Page 57 of The Collector
"Don't ever threaten me," he said, voice cold as steel. "Get the hell out of my club. Now."
Good things didn't happen when Raven lost his temper. The wall beside Elanah's head cracked under the force of his fist, the sound sharp and final. His knuckles ground against the plaster, pain blooming across his skin—but it was nothing compared to the fury clawing through his chest.
He grit his teeth, eyes locked on hers, the silence between them thick with everything he wanted to say and everything he knew he couldn't. He drew in a long breath, forcing his hands back to his sides, fingers twitching with the urge to act. To purge the venom, Elanah tried to inject in him with the threat.
Steve's grip had been firm, efficient—no hesitation, no need for instruction. Before Raven could voice the command, his team had already moved, removing the threat with quietprecision. It was the kind of loyalty that didn't need words, and Raven made a mental note to thank him later.
But now wasn't the time.
He had other things to attend to. Bigger things. Things that mattered.
This wasn't who he wanted to be tonight. Not the man with clenched fists and a fractured calm. Not the storm barely held together by breath and restraint.
And definitely not the man Mynx deserved.
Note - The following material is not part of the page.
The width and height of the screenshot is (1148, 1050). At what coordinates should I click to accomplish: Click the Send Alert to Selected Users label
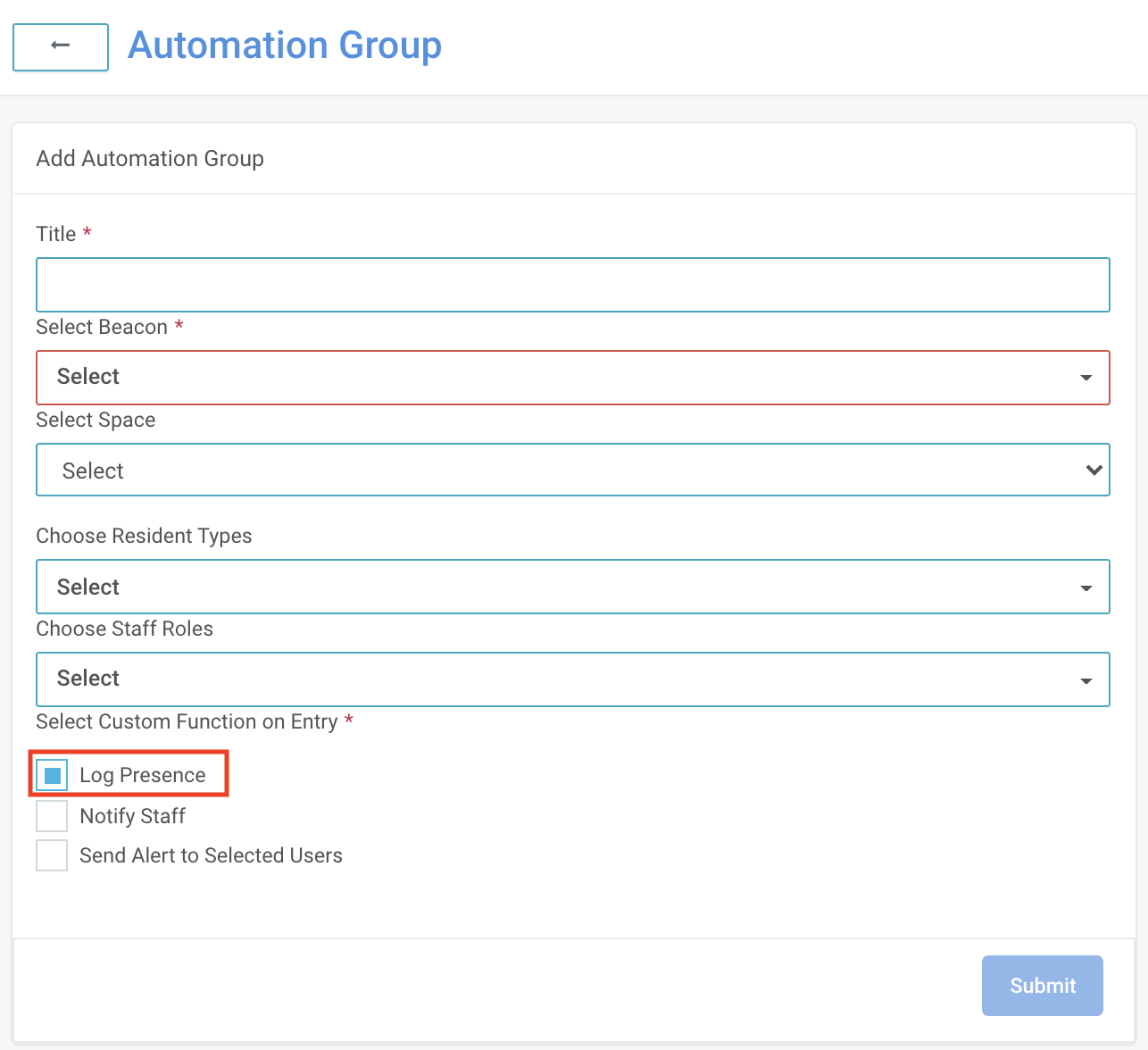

Unhinged didn't suit him when he was with her. She brought out the part of him that remembered softness, control, the kind of power that didn't need to be loud or lethal. But Elanah had him wired tight, and she'd pulled the exact thread that unraveled him.
The threat of losing Mynx—of letting chaos reach her before he did—ignited something deeper than rage.
Raven moved faster now, each step toward Mynx's dressing room a silent vow. No more distractions. No more ghosts. He ran a hand through his hair, the tension in his shoulders refusing to ease. His breath hitched as he swallowed hard, the taste of adrenaline sharp on his tongue.
He licked his lips, not out of nerves but pure determination. He needed Mynx—needed a moment with his Butterfly before the night unraveled any further. His patience for the rest of the world was thinning by the second, frayed by Elanah's venom and the weight of everything riding on tonight.
The hallway stretched ahead, bathed in the soft glow of dressing room lights. Velvet shimmered along the walls, casting a dreamlike haze over the path he walked. But his focus was razor-sharp.
She was there. Waiting.
And nothing would stop him from reaching her.
"Raven, everything alright?" Stoker called from the end of the hall.
"Yeah, I'll catch up to you shortly. Take care of my father for me. I have something I need to attend to before the Stallions arrive."
When he entered the room, she was reapplying her lipstick. The deep crimson was already halfway across her lower lip when her eyes locked onto his in the mirror. Her hand stilled as she saw his reflection behind her.
She didn't speak—didn't have to. Her gaze searched Raven's face for a reason—any reason to approve of his presence there.
He shut the door behind him with a quiet click and leaned back against it, eyes drinking her in. There was a storm still simmering under his skin, but seeing her… hit like cool water and open flame all at once.
"You look…" He ran a hand along his jaw, trying to find the right words to describe how beautiful she was before trailing off to a whisper.
"Intoxicating. Divine. Like the death of me. Like you're about to ruin any illusion I have of keeping my self-control tonight. Of keeping my hands off of you," Raven said, a slight tremor in his voice.
Mynx's voice was quiet, but the edge in it cut clean.
"Your self-control when it comes to me seems to be well in place," she said, eyes still fixed on the mirror. "I haven't spoken to you once since Cabo. I assumed you'd already moved on to the next girl."
She spoke without bitterness, her voice calm and deliberate. As if she had rehearsed the words in silence, shaping them until they fit the ache just right. It was as if she braced herself for this moment, knowing it would come, knowing she'd have to say them out loud.
He stood frozen in the doorway, the weight of Mynx's words settling over him like ash. She hadn't looked at him directly, but the sting in her voice was unmistakable. Her lipstick cap clicked shut with finality, and the question she'd asked hung in the air like smoke.
She glanced at him in the mirror, just once, before her gaze darted away, anxious and guarded. The tension in the room was thick, almost suffocating, and Raven felt it coil around his throat.
He hadn't meant to hurt her.
Regret clawed at his chest, sharp and relentless. He was an idiot, and if there was any justice left in the world, she'd see how sorry he was. See past the chaos he carried and remember the man who made her smile.
Because if he'd truly ruined his chances with Mynx, if she couldn't look at him again with those gold-flecked eyes full of fire and grace, then nothing else mattered. Not the club. Not the deals. Not the empire he'd helped build.